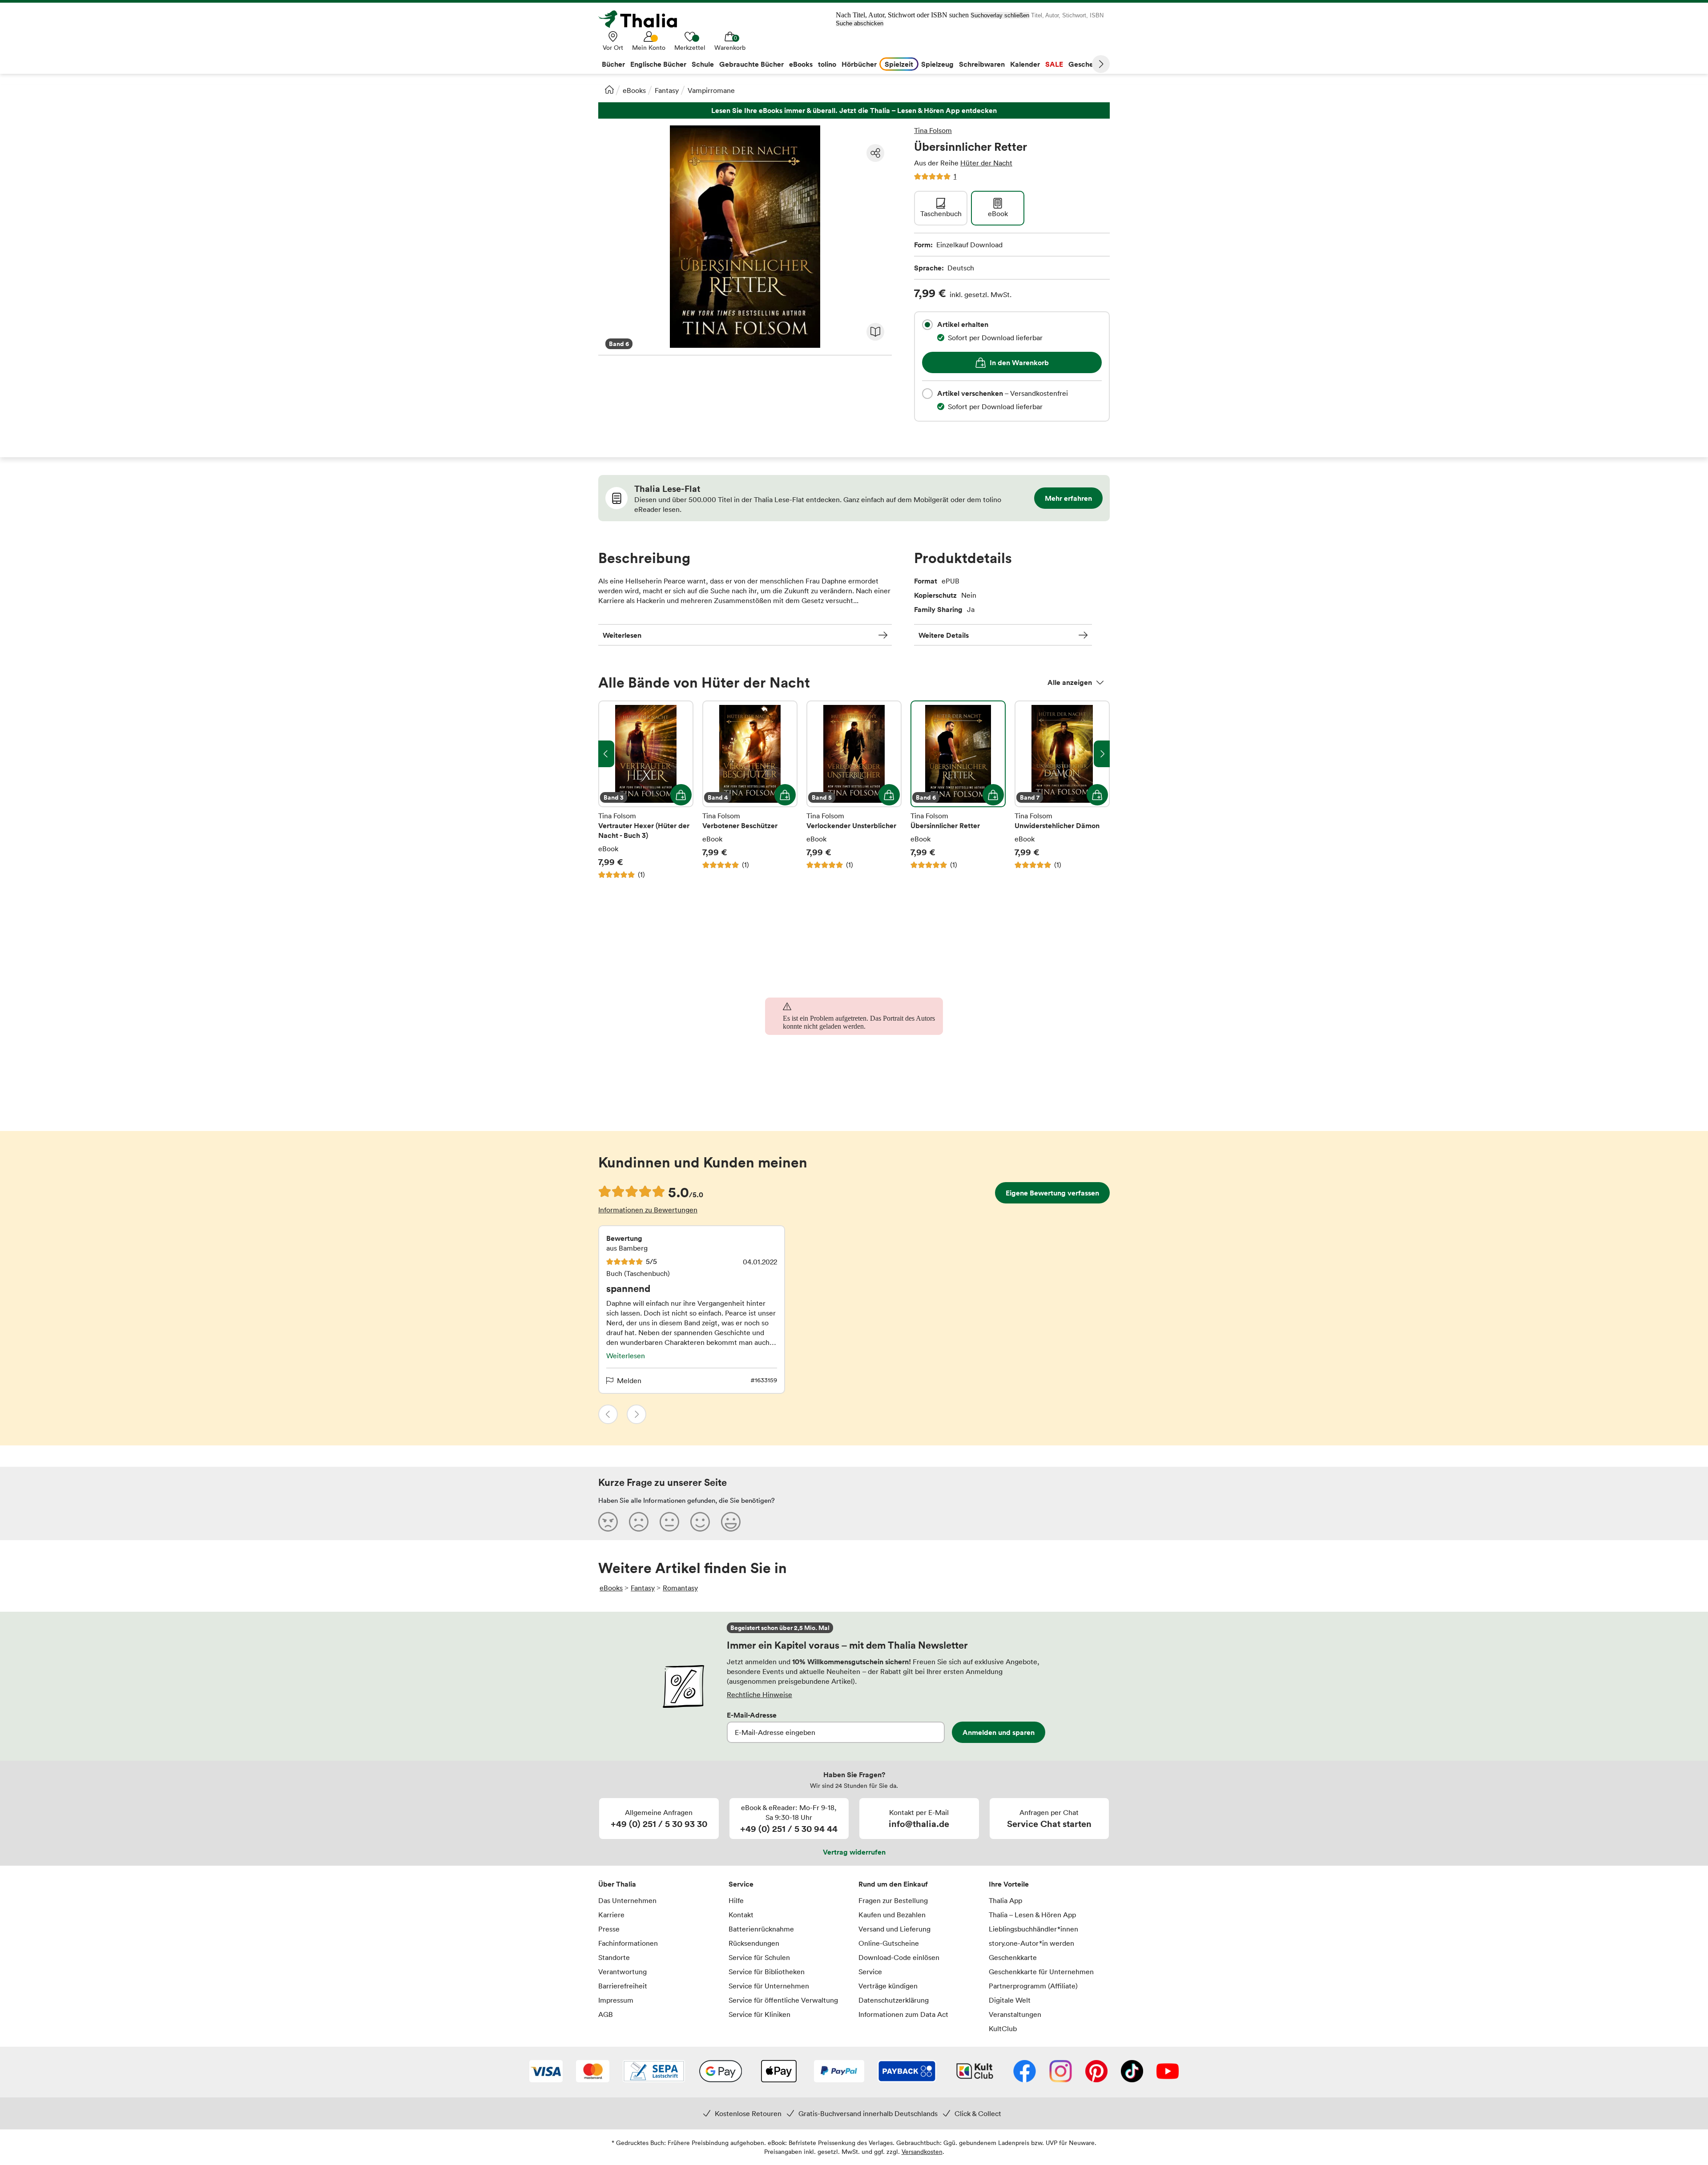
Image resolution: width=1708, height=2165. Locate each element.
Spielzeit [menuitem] (899, 64)
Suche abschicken (859, 23)
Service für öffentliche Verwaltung (783, 2000)
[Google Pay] (720, 2072)
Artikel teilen (875, 153)
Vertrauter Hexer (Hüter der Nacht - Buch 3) (645, 789)
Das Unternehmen (627, 1900)
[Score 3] (669, 1521)
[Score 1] (608, 1521)
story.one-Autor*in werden (1031, 1943)
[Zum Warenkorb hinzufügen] (681, 794)
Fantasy (667, 90)
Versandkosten (922, 2151)
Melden (629, 1380)
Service (741, 1884)
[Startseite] (609, 89)
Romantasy (680, 1587)
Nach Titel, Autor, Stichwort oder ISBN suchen (902, 15)
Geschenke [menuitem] (1086, 64)
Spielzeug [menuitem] (937, 64)
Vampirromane (711, 90)
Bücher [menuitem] (613, 64)
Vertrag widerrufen (854, 1852)
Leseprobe (875, 332)
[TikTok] (1132, 2072)
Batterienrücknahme (761, 1928)
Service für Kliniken (759, 2014)
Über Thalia (617, 1884)
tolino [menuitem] (827, 64)
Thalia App (1005, 1900)
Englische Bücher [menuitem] (658, 64)
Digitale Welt (1010, 2000)
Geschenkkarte (1013, 1957)
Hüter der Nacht (986, 162)
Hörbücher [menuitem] (859, 64)
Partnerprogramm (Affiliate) (1033, 1985)
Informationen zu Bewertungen (647, 1209)
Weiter (1101, 64)
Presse (609, 1928)
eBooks (634, 90)
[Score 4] (700, 1521)
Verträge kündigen (888, 1985)
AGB (605, 2014)
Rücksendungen (754, 1943)
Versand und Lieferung (894, 1928)
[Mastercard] (592, 2072)
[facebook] (1024, 2072)
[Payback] (907, 2072)
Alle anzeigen (1069, 682)
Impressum (615, 2000)
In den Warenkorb (1019, 362)
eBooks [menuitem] (801, 64)
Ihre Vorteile (1009, 1884)
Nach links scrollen (606, 753)
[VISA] (546, 2072)
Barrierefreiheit (622, 1985)
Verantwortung (622, 1971)
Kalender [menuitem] (1025, 64)
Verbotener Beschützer (750, 789)
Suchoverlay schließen (1000, 15)
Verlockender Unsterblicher (854, 789)
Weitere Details (943, 635)
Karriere (611, 1914)
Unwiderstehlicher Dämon (1062, 789)
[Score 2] (639, 1521)
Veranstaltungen (1015, 2014)
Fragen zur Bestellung (893, 1900)
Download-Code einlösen (898, 1957)
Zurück (608, 1414)
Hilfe (736, 1900)
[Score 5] (731, 1521)
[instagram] (1060, 2072)
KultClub (1003, 2028)
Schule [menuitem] (703, 64)
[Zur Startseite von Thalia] (642, 19)
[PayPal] (839, 2072)
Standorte (614, 1957)
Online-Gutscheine (888, 1943)
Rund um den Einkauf (893, 1884)
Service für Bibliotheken (767, 1971)
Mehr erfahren (1068, 498)
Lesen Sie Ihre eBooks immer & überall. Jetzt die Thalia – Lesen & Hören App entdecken (854, 110)
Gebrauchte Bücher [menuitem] (751, 64)
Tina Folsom (933, 130)
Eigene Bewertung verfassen (1052, 1193)
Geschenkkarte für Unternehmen (1041, 1971)
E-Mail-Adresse (752, 1715)
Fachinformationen (628, 1943)
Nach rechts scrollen (1102, 753)
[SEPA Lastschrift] (654, 2072)
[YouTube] (1167, 2072)
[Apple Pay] (778, 2072)
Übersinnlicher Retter (958, 789)
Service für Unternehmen (769, 1985)
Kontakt (741, 1914)
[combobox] (927, 324)
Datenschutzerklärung (893, 2000)
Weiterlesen (622, 635)
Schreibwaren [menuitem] (982, 64)
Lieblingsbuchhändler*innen (1033, 1928)
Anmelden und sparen (999, 1732)
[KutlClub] (975, 2072)
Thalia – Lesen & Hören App (1032, 1914)
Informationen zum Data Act (903, 2014)
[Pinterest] (1096, 2072)
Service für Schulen (759, 1957)
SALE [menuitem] (1054, 64)
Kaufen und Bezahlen (892, 1914)
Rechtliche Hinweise (759, 1694)
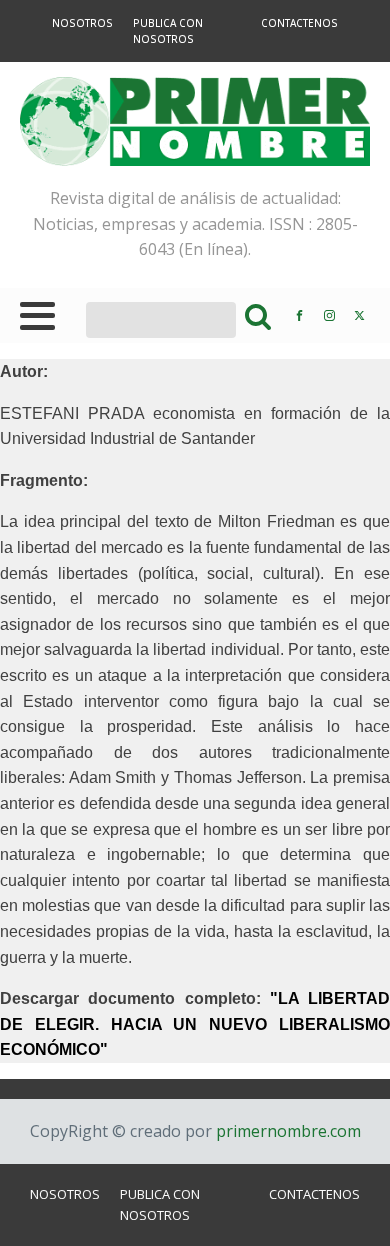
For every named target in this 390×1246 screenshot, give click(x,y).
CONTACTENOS (299, 23)
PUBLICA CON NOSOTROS (168, 31)
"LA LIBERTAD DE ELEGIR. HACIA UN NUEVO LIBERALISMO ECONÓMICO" (195, 1024)
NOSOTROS (82, 23)
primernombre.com (286, 1131)
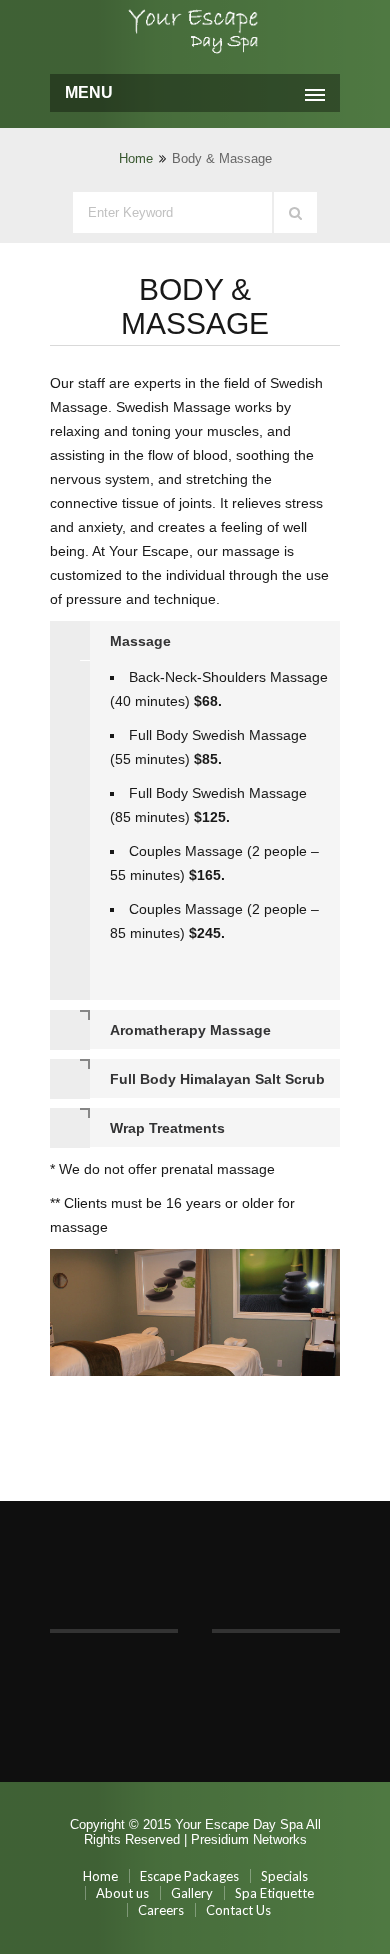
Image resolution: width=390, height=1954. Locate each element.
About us (122, 1893)
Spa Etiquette (274, 1893)
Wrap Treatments (167, 1128)
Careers (161, 1910)
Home (136, 158)
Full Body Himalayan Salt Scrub (217, 1079)
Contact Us (238, 1910)
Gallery (192, 1893)
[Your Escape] (195, 34)
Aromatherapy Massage (190, 1030)
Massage (140, 641)
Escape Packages (189, 1876)
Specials (284, 1876)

* ACTION ITEM *
Every line above should be copied exactly, apart from any pictures.

* TASK ANSWER *
Image resolution: width=1708, height=2165. Locate each element.
Spielzeit [menuitem] (899, 64)
Suche abschicken (859, 23)
Service für öffentliche Verwaltung (783, 2000)
[Google Pay] (720, 2072)
Artikel teilen (875, 153)
Vertrauter Hexer (Hüter der Nacht - Buch 3) (645, 789)
Das Unternehmen (627, 1900)
[Score 3] (669, 1521)
[Score 1] (608, 1521)
story.one-Autor*in werden (1031, 1943)
[Zum Warenkorb hinzufügen] (681, 794)
Fantasy (667, 90)
Versandkosten (922, 2151)
Melden (629, 1380)
Service (741, 1884)
[Startseite] (609, 89)
Romantasy (680, 1587)
Nach Titel, Autor, Stichwort oder ISBN suchen (902, 15)
Geschenke [menuitem] (1086, 64)
Spielzeug [menuitem] (937, 64)
Vampirromane (711, 90)
Bücher [menuitem] (613, 64)
Vertrag widerrufen (854, 1852)
Leseprobe (875, 332)
[TikTok] (1132, 2072)
Batterienrücknahme (761, 1928)
Service für Kliniken (759, 2014)
Über Thalia (617, 1884)
tolino [menuitem] (827, 64)
Thalia App (1005, 1900)
Englische Bücher [menuitem] (658, 64)
Digitale Welt (1010, 2000)
Geschenkkarte (1013, 1957)
Hüter der Nacht (986, 162)
Hörbücher [menuitem] (859, 64)
Partnerprogramm (Affiliate) (1033, 1985)
Informationen zu Bewertungen (647, 1209)
Weiter (1101, 64)
Presse (609, 1928)
eBooks (634, 90)
[Score 4] (700, 1521)
Verträge kündigen (888, 1985)
AGB (605, 2014)
Rücksendungen (754, 1943)
Versand und Lieferung (894, 1928)
[Mastercard] (592, 2072)
[facebook] (1024, 2072)
[Payback] (907, 2072)
Alle anzeigen (1069, 682)
Impressum (615, 2000)
In den Warenkorb (1019, 362)
eBooks [menuitem] (801, 64)
Ihre Vorteile (1009, 1884)
Nach links scrollen (606, 753)
[VISA] (546, 2072)
Barrierefreiheit (622, 1985)
Verantwortung (622, 1971)
Kalender [menuitem] (1025, 64)
Verbotener Beschützer (750, 789)
Suchoverlay schließen (1000, 15)
Verlockender Unsterblicher (854, 789)
Weitere Details (943, 635)
Karriere (611, 1914)
Unwiderstehlicher Dämon (1062, 789)
[Score 2] (639, 1521)
Veranstaltungen (1015, 2014)
Fragen zur Bestellung (893, 1900)
Download-Code einlösen (898, 1957)
Zurück (608, 1414)
Hilfe (736, 1900)
[Score 5] (731, 1521)
[instagram] (1060, 2072)
KultClub (1003, 2028)
Schule [menuitem] (703, 64)
[Zur Startseite von Thalia] (642, 19)
[PayPal] (839, 2072)
Standorte (614, 1957)
Online-Gutscheine (888, 1943)
Rund um den Einkauf (893, 1884)
Service für Bibliotheken (767, 1971)
Mehr erfahren (1068, 498)
Lesen Sie Ihre eBooks immer & überall. Jetzt die Thalia – Lesen & Hören App entdecken (854, 110)
Gebrauchte Bücher [menuitem] (751, 64)
Tina Folsom (933, 130)
Eigene Bewertung verfassen (1052, 1193)
Geschenkkarte für Unternehmen (1041, 1971)
E-Mail-Adresse (752, 1715)
Fachinformationen (628, 1943)
Nach rechts scrollen (1102, 753)
[SEPA Lastschrift] (654, 2072)
[YouTube] (1167, 2072)
[Apple Pay] (778, 2072)
Übersinnlicher Retter (958, 789)
Service für Unternehmen (769, 1985)
Kontakt (741, 1914)
[combobox] (927, 324)
Datenschutzerklärung (893, 2000)
Weiterlesen (622, 635)
Schreibwaren [menuitem] (982, 64)
Lieblingsbuchhändler*innen (1033, 1928)
Anmelden und sparen (999, 1732)
[KutlClub] (975, 2072)
Thalia – Lesen & Hören App (1032, 1914)
Informationen zum Data Act (903, 2014)
[Pinterest] (1096, 2072)
Service für Schulen (759, 1957)
SALE [menuitem] (1054, 64)
Kaufen und Bezahlen (892, 1914)
Rechtliche Hinweise (759, 1694)
For every named target in this 390×1246 screenshot, give click(x,y).
CONTACTENOS (299, 23)
PUBLICA CON NOSOTROS (168, 31)
"LA LIBERTAD DE ELEGIR. HACIA UN NUEVO LIBERALISMO ECONÓMICO" (195, 1024)
NOSOTROS (82, 23)
primernombre.com (286, 1131)
Image resolution: width=390, height=1954. Locate each element.
About us (122, 1893)
Spa Etiquette (274, 1893)
Wrap Treatments (167, 1128)
Careers (161, 1910)
Home (136, 158)
Full Body Himalayan Salt Scrub (217, 1079)
Contact Us (238, 1910)
Gallery (192, 1893)
[Your Escape] (195, 34)
Aromatherapy Massage (190, 1030)
Massage (140, 641)
Escape Packages (189, 1876)
Specials (284, 1876)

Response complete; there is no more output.